Die geheime Botschaft des Kandidaten
Positives Echo auf Barack Obamas Berliner Rede
26.07.2008 · Merkur Online
In den Vereinigten Staaten sind Witze über Politiker zwar nicht so beliebt wie in Europa ein Spruch aber wird gerne zitiert: "Wenn Barack Obama übers Wasser laufen würde, dann könnte es sein, dass er untergeht..." Der Scherz spielt an auf den frenetischen Jubel, mit dem der neue Heilsbringer von seinen Anhängern gefeiert wird.
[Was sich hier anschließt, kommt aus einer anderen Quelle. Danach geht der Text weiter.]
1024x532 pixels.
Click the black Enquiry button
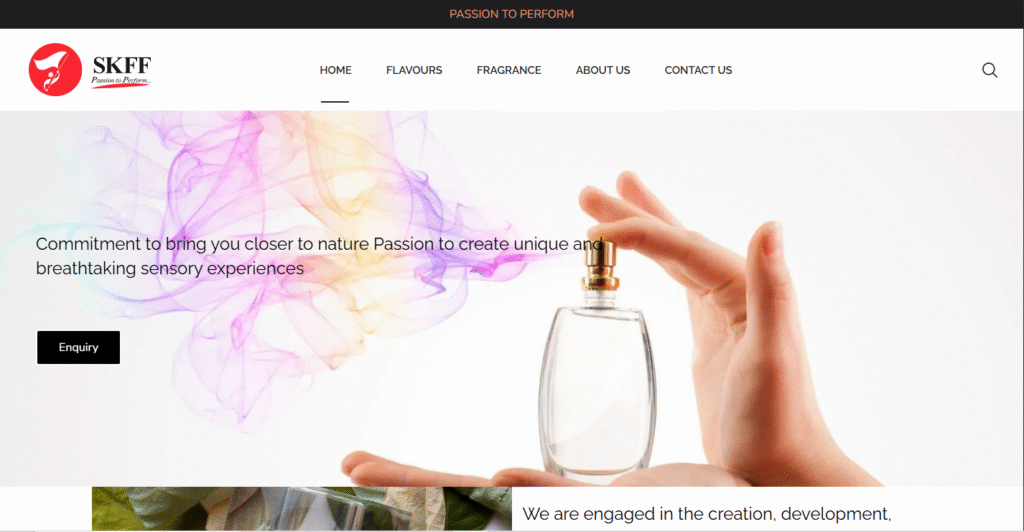(x=78, y=347)
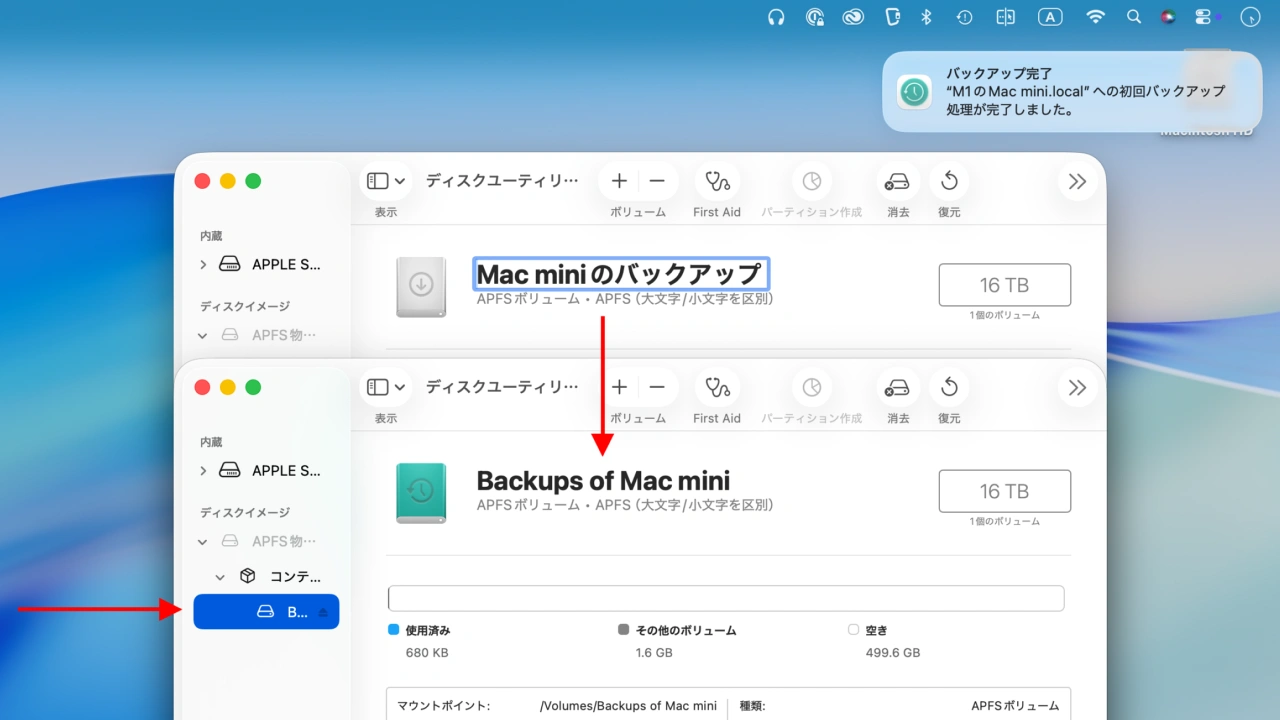1280x720 pixels.
Task: Edit the Mac miniのバックアップ name field
Action: point(621,273)
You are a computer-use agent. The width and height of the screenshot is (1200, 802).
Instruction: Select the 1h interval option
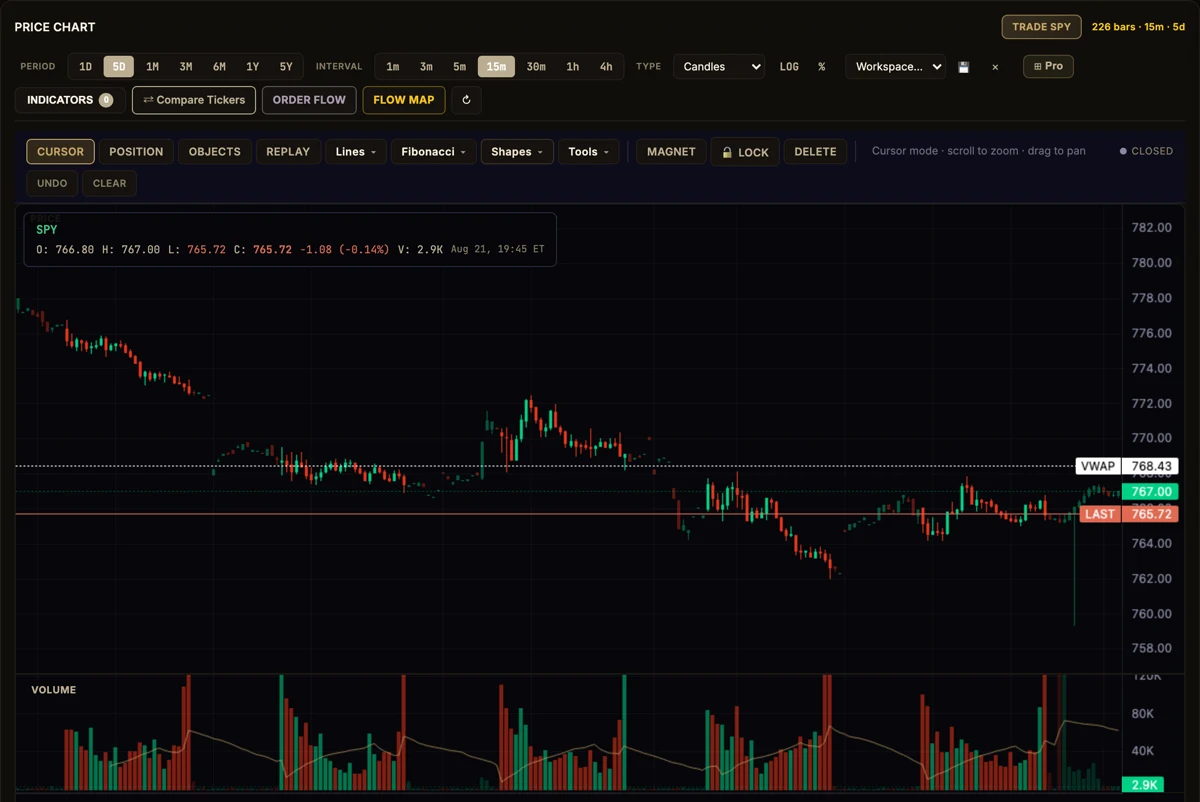click(x=572, y=67)
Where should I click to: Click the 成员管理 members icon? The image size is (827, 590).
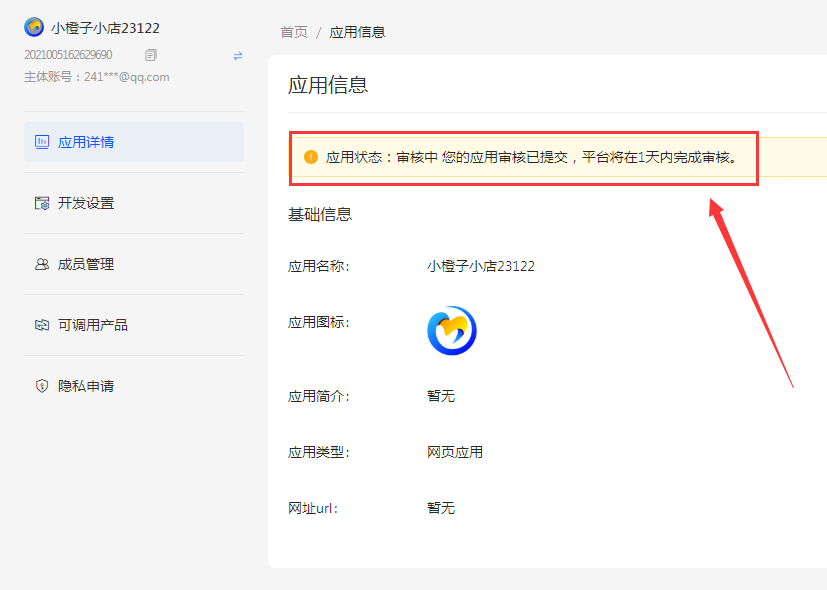42,263
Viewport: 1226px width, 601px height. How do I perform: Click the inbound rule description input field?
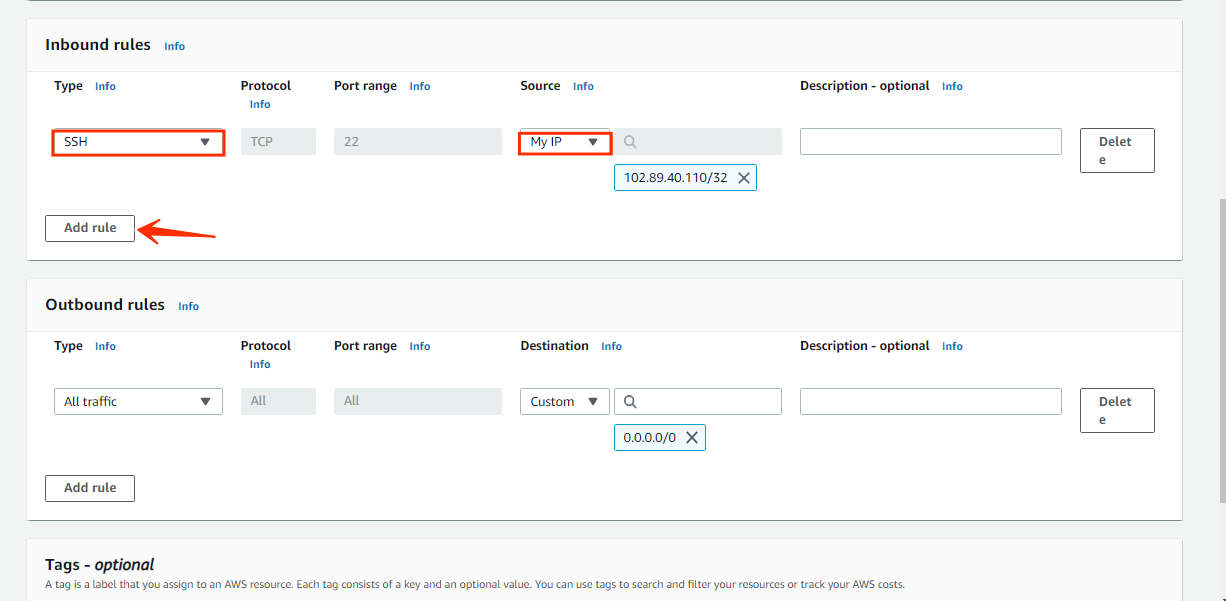[930, 141]
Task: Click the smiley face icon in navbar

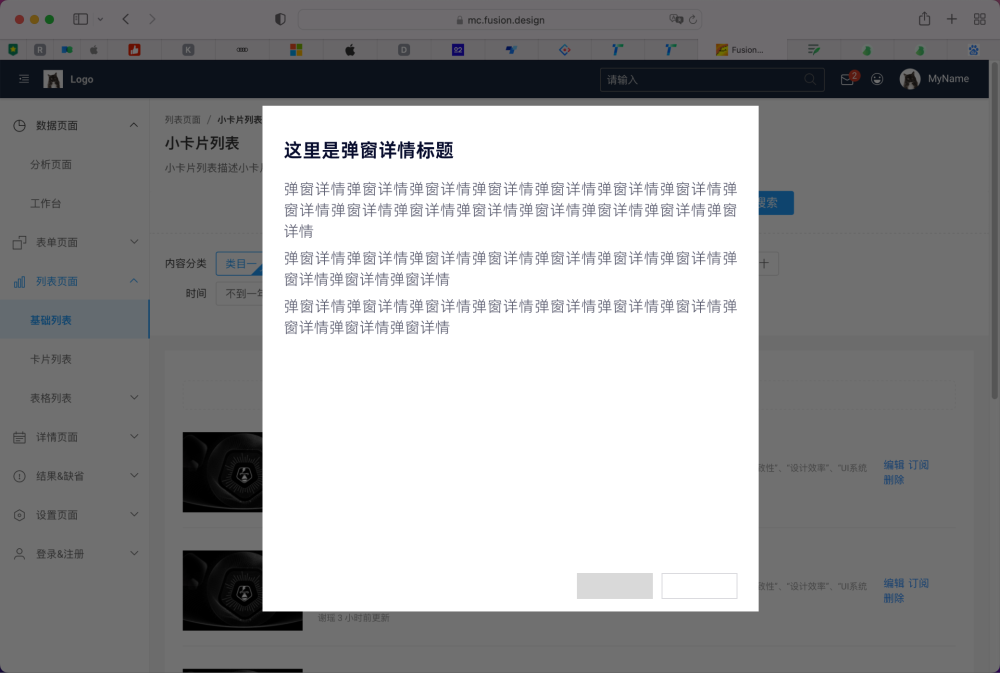Action: [x=877, y=79]
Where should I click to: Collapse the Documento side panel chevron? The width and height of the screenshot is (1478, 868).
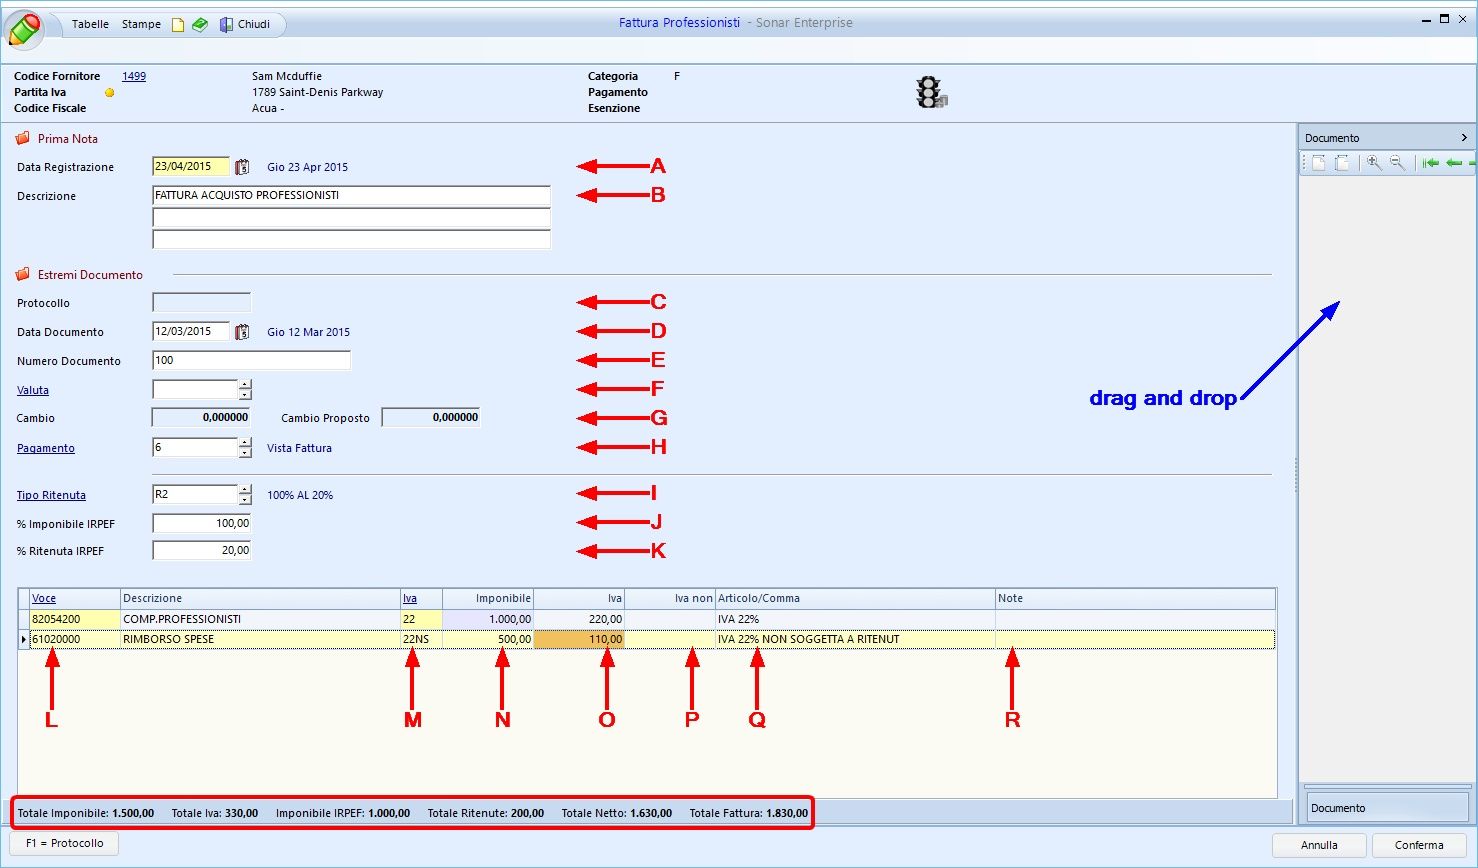point(1464,138)
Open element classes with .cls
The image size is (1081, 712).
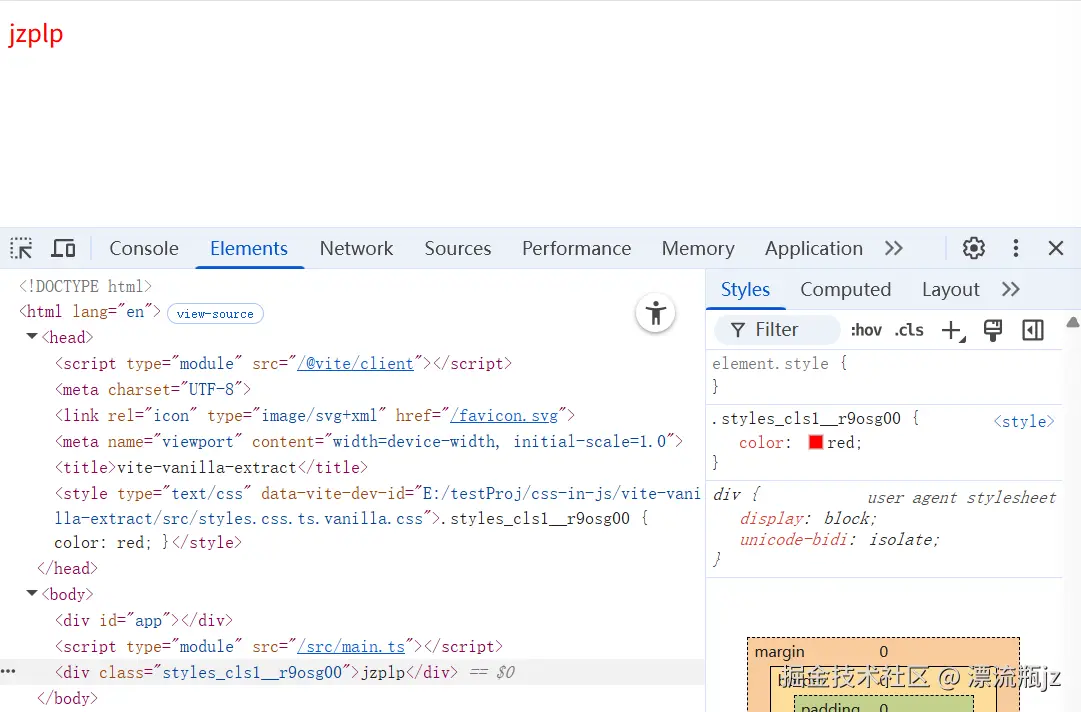[908, 330]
Auch in Deutschland löste Obama eine Massenhysterie aus. Rund 250 000 Zuhörer kamen am Donnerstagabend zu seiner Rede in Berlin.
Prof. Eberhard Sandschneider von der Deutschen Gesellschaft für Auswärtige Politik in Berlin bezweifelt, "dass die Begeisterung, die Obamas Person gilt, tatsächlich tragfähig ist". Die Erwartungen der Deutschen seien "überzogen". Als Präsidentschaftskandidat könne Obama noch keine konkreten Forderungen an die Nato-Partner stellen; dies werde er jedoch spätestens 2009 tun, sollte er zuvor ins Weiße Haus gewählt werden.
"Amerika hat große wirtschaftliche Probleme, in der Haushaltskasse fehlt das Geld. Wir werden im nächsten Jahr eine große Debatte über die Lastenverteilung erleben, wie wir sie noch nie gehabt haben", meint auch der Amerika- Experte Josef Braml. Der Demokrat Obama werde wohl "noch um einiges deutlicher werden" als sein republikanischer Konkurrent John McCain, wenn es um konkrete Forderungen wie etwa deutsche Truppen für Afghanistan gehe. Das deutsche Publikum dürfe nicht vergessen, dass jeder amerikanische Präsident zuerst amerikanische Interessen vertrete. Braml glaubt, dass die Kosten für Auslands- einsätze in Zukunft noch stärker auf die Verbündeten abgewälzt werden. "Obama hat in seiner Rede den Marshall-Plan angesprochen, mit dem die USA Deutschland nach dem Krieg auf die Beine geholfen haben. Das bedeutet: Jetzt erwartet er, dass wir zusammen mit den Amerikanern auch anderen aus der Misere helfen."
Nach Einschätzung des USA-Forschers Jan Techau hat Obama in Berlin "eine Bewerbungsrede an die Welt gehalten und versucht, sich als künftigen Weltführer darzustellen". Dabei sei ihm ein Spagat geglückt: "Er hat unmissverständlich den Weltmacht- anspruch Amerikas formuliert, aber gleichzeitig angeboten, die USA in den Dienst der Welt zu stellen."
Mit dem Versuch, die beschädigte Legitimation Amerikas als Führungsnation wiederherzustellen, treffe Obama mitten ins Herz der Wähler, meint Techau: "Es gibt in den USA ein ausgeprägtes Bedürfnis, gemocht zu werden. Die große Mehrheit der Amerikaner wünscht sich, dass sich das Ansehen der USA in der Welt verbessert." Allerdings ließen sich die US-Wähler bei ihrer Entscheidung in genau 100 Tagen nicht davon beeindrucken, wie beliebt ein Kandidat in Europa sei, betont Sandschneider. "Ich warne vor der Annahme, dass die Amerikaner den wählen, den wir für den Besten halten. Das hat schon bei Gore und Kerry nicht funktioniert."
Obama sei in Deutschland deshalb so gut angekommen, weil er bescheiden und unaufdringlich aufgetreten sei, sagt Werner Weidenfeld, Direktor des Centrums für angewandte Politikforschung in München. Deutsche Politiker könnten von Obamas Auftritt an der Berliner Siegessäule viel lernen: "Auch in Deutschland gibt es einen Hunger nach Großerklärungen, die sich mit Pathos verbinden." Techau widerspricht: Das deutsche Publikum sei reservierter als das amerikanische. "Dieses Pathos entspricht nicht unserer Kultur, aber man lässt es Obama durchgehen."
Von Seiten der Politik wurde Obamas Auftritt überwiegend gelobt. Der Regierungskoordinator für die deutschamerikanische Zusammenarbeit, Karsten Voigt, zog eine positive Bilanz: "Es war eine bedeutende Rede, weil sie deutlich gemacht hat, dass beide Seiten des Atlantiks die globalen Probleme anpacken wollen." Der SPD-Außenpolitiker Gert Weisskirchen sprach von der "Rede eines Weltbürgers, die sich nicht nur an Deutsche oder Europäer, sondern auch an die US-Amerikaner gerichtet hat". Der CSU-Ehrenvorsitzende Edmund Stoiber sagte, Obama verkörpere, "wonach sich viele Menschen sehnen: Charisma und Führung".